Marie-Claude Lambert, directrice de cabinet du préfet, souligne, elle, que la préfecture au contraire « accompagne » au plus près l’association. Si le dossier est toujours en cours d’instruction, explique-t-elle, « c’est parce qu’il n’est pas complet ». « Nous devons rencontrer les responsables de l’association dans quelques jours. Nous ferons le point avec eux. »

Quant au maire de Belfort, Étienne Butzbach (MRC), il dit attendre la décision préfectorale. « Je suis tout à fait d’accord pour mettre un terrain à disposition pendant quelques jours, quand une solution sera trouvée et agréée par l’ensemble de la communauté. Il est important que l’abattage rituel puisse se faire dans de bonnes conditions. »

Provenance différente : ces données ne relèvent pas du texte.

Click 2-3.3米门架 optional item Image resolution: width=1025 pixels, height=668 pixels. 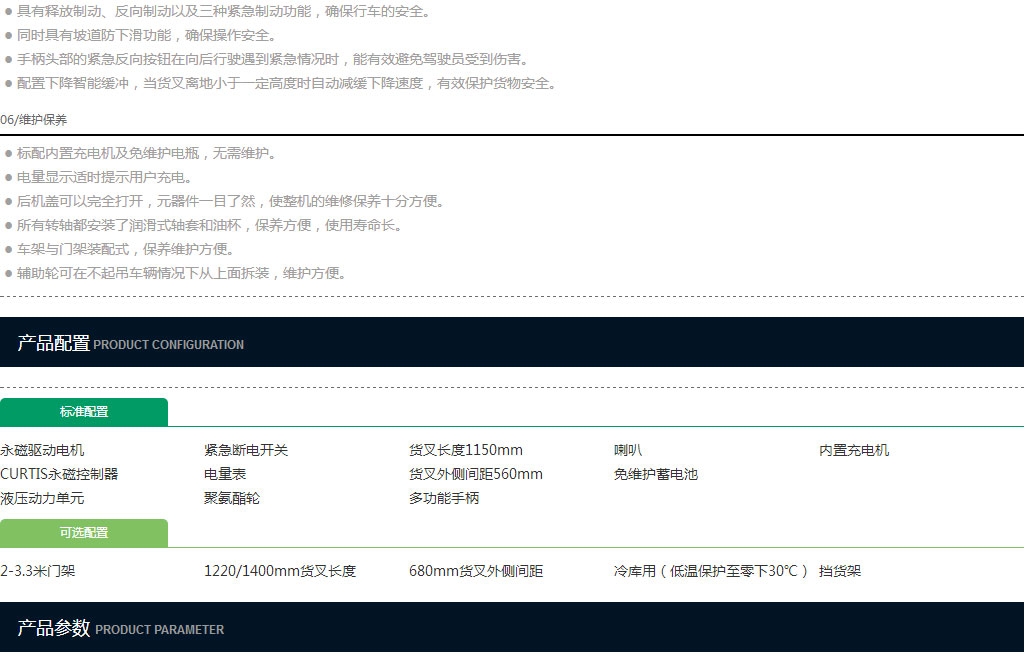click(38, 571)
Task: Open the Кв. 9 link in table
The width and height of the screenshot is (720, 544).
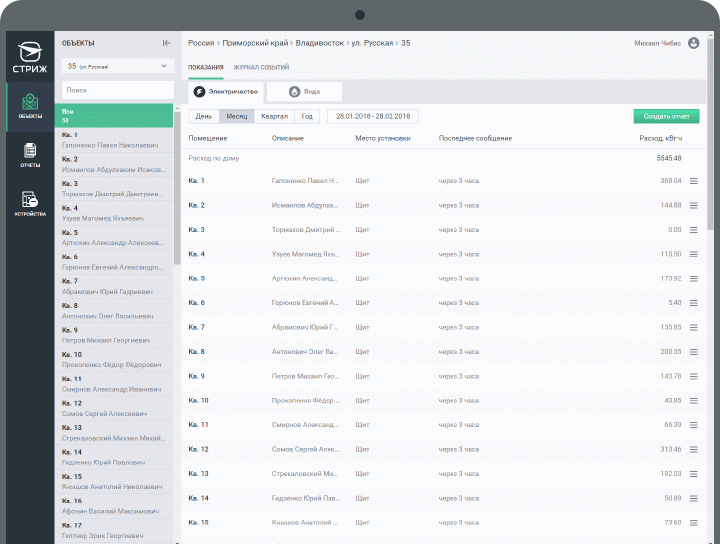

Deux abattoirs « vétustes »


Le nombre d’abattoirs s’est réduit au fil des ans dans le Nord
Franche-Comté. Il n’y en a plus à Belfort depuis des lustres,
celui de Voujeaucourt a fermé fin 2006. Reste ceux de Vesoul et
de Luxeuil-les-Bains en Haute-Saône. Problème : les deux
équipements ne sont plus aux normes. Une dérogation a
permis de prolonger l’activité mais celle-ci arrivera à son terme
en fin d’année. Reste le projet porté par la société d’abattage
des Vosges saônoises : la réhabilitation-construction de
l’abattoir de Luxeuil-les-Bains. Le dossier a pris un peu de
retard : entre-temps le projet de Pusey a été abandonné, ce qui
a nécessité de redimensionner l’équipement luxovien.